Wednesday, 29 September 2021
Afghanistan Crisis: Statements
The Minister should not worry as I am not going down a particular avenue but I just want to refer to the vote of confidence in him two weeks ago. When I spoke on the motion of confidence in him, I meant, with full, heartfelt sincerity, that he had gone the extra miles during the Afghan crisis, particularly in respect of a family who live just 100 m from my home. I refer to his taking calls by night and text messages. It was not just for this reason, although it was a reason, that, on the night in question, I felt, with heartfelt sincerity, he was doing a good job in his Department. That is where I want to begin my contribution.
To wind back the clock a little, in June of this year a neighbour, Tahmina Hashemi, who lives just 100 m from my home, got a phone call from her mother — one of many in the same week — to say she was feeling very unwell in Kabul and did not know how much longer she would be around for. Tahmina hummed and hawed. Kabul was a relatively peaceful city at the time so she decided, with the blessing of her husband, to leave County Clare and board a flight. I do not know how she got there but, through various connecting routes, she made her way to Kabul, Afghanistan, with her two daughters and son. She stayed there by her mother's side for a number of weeks, and then all hell broke loose in Kabul.
I have to hand a picture of Husna Hashemi. She is her mother's daughter. She is a two-year-old Irish citizen who twice was held in her mother's arms as Taliban fighters thrashed them with whips and fists on the way to Kabul airport. Twice they tried to get to the airport and twice they did not get there. I articulated all that to the Minister. I appreciate all his engagement at the time. Husna's older sister, Sana, should have started preschool with my own daughter two weeks ago. It breaks my heart each morning as I walk my daughter to school — my wife does the same — that there is a coat hook without a coat on it and a bag place without a bag that would belong to little Sana, who is also an Irish citizen. She is an Irish girl; she does not belong in a war-torn country with bombs and bullets flying overhead and a corrupt and horrible regime thrashing women, children and everything between.
I have been in touch with the Minister's Department. The family is still in Afghanistan. Last week they got a text message from the embassy asking them to make their way to a certain hotel in Kabul and that they would be taken from there.

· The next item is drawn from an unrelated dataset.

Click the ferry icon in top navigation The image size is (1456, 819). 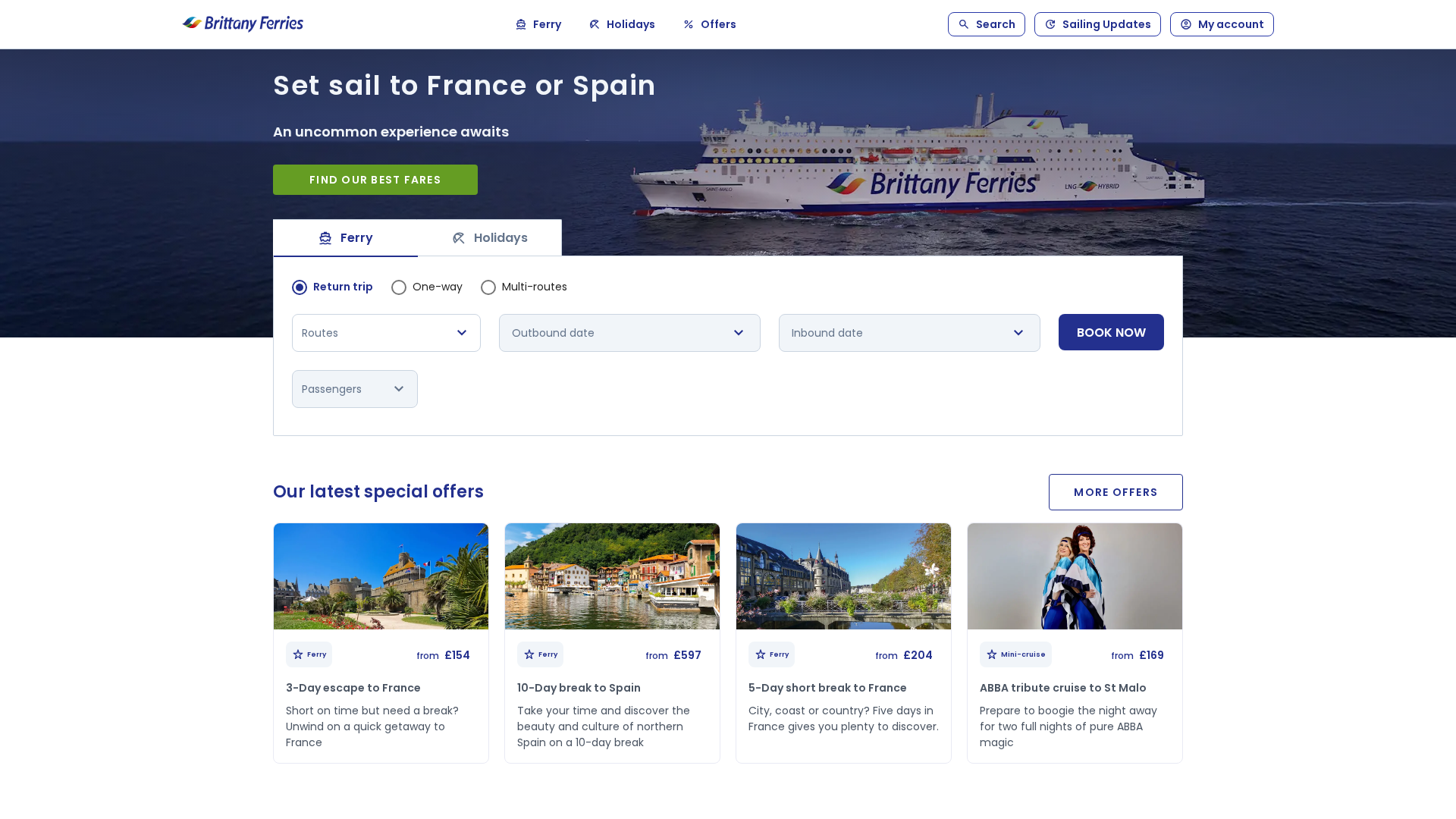click(x=521, y=24)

When they went to the hotel, there were Taliban fighters at the door corrupting the system that the Irish Government had put in place. They said that the family's paperwork was inaccurate. In the crowds behind them, some people were passing Afghan currency over their heads and, without any documentation, making their way through the barriers. On this third occasion, Husna, Tahima, Sana and Younis yet again did not get out. They are Irish people who belong in Ireland and who should be in preschool, primary school and secondary school. It is so wrong.

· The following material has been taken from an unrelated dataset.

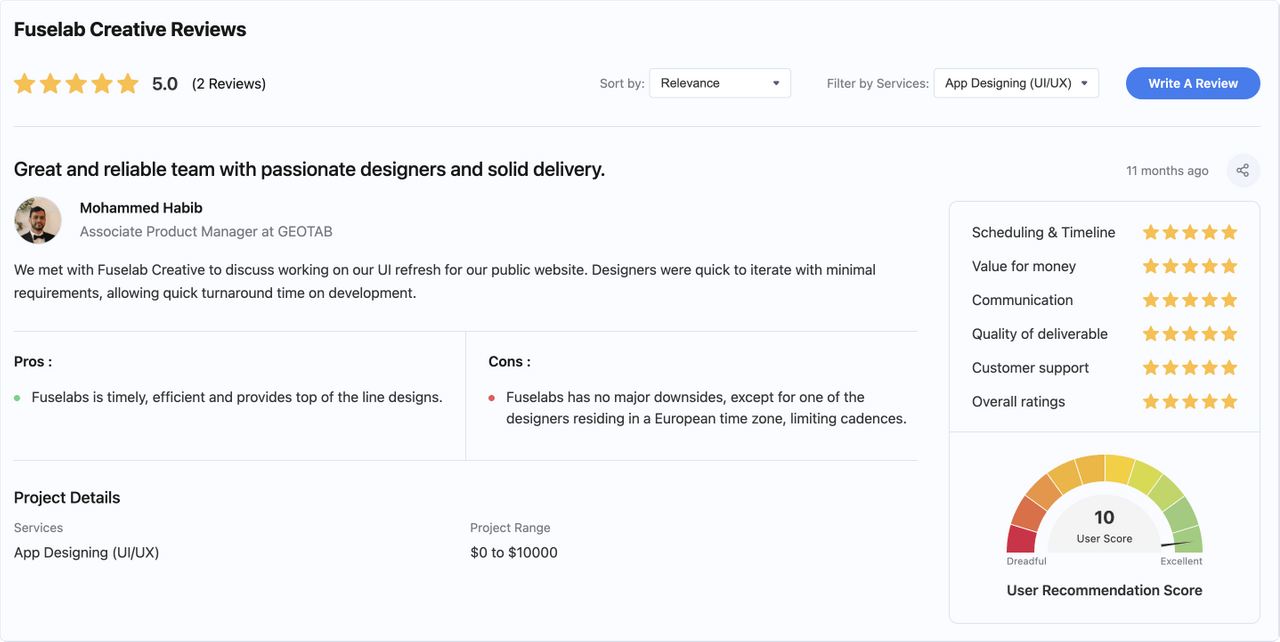Click the Communication star rating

Political accountability has to start somewhere. The Minister did everything he could but the embassy staff in Abu Dhabi dropped the ball several times. I emailed and phoned several times and gave all of the details, PPS numbers, passport numbers, etc. I then saw a press release a month ago which stated that we got as many Irish citizens out as we could but that 60 people presented in the previous 24 hours. That is complete rubbish. The embassy had the details of these girls for many weeks and had failed to act. I do not have much time left. I am not keeping a full eye on the clock and I ask the Ceann Comhairle to forgive me.

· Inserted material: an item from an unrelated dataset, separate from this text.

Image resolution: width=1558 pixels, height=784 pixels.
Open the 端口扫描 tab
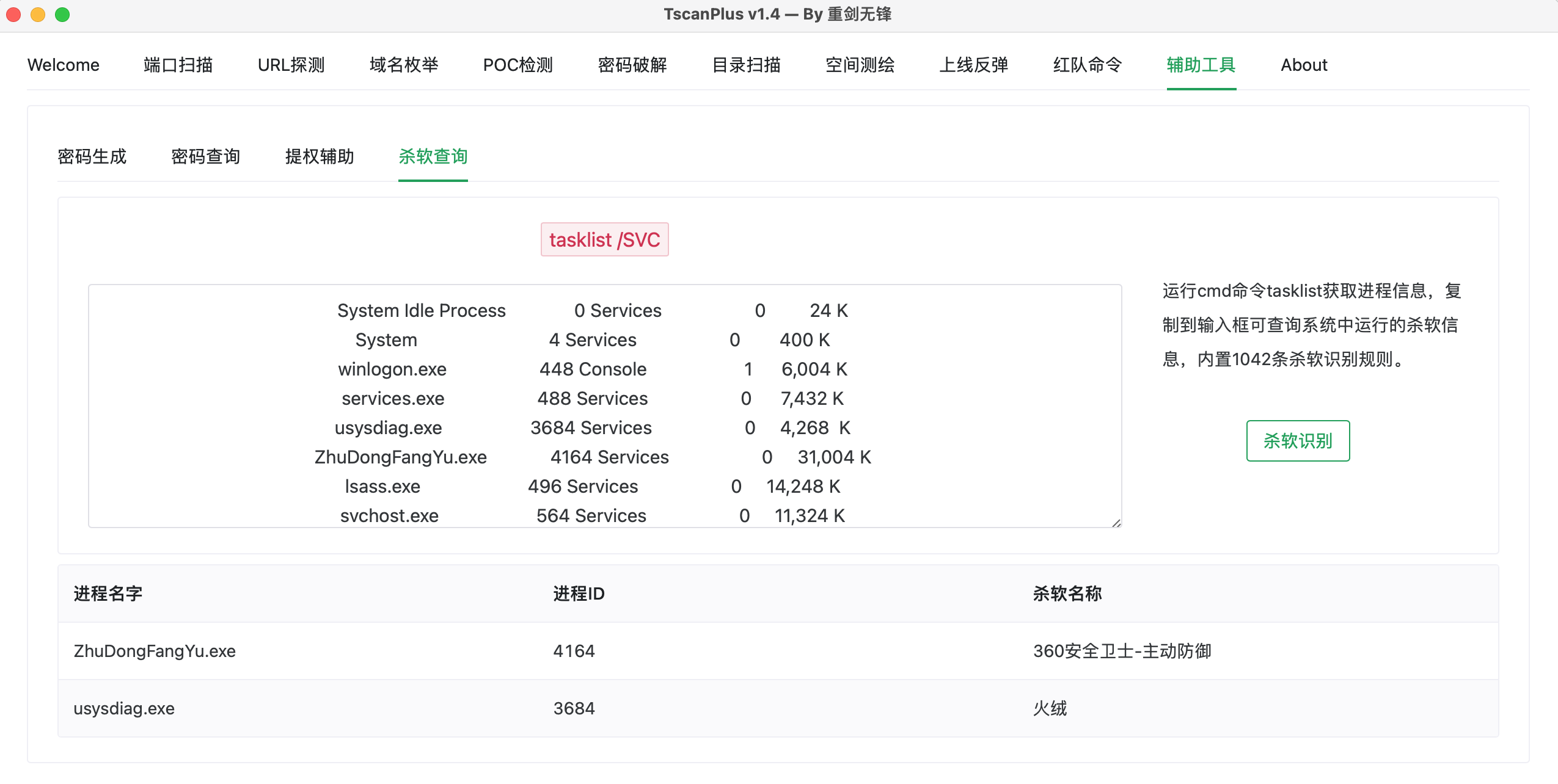coord(178,65)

There are also four staff members working for an Irish headquartered company. That company is located just half a mile from Dáil Éireann. For their entire working lives, they have been on phone calls, emails and chats over and back to Dublin. They are in a war-torn country. I received a WhatsApp audio message from one of them the other evening which I would love to play the Chamber. It is full of the sound of gunfire going off in her street. These people are petrified and we owe it to them to get them home.
Finally, forgive me again, a Cheann Comhairle, if I have gone beyond my time.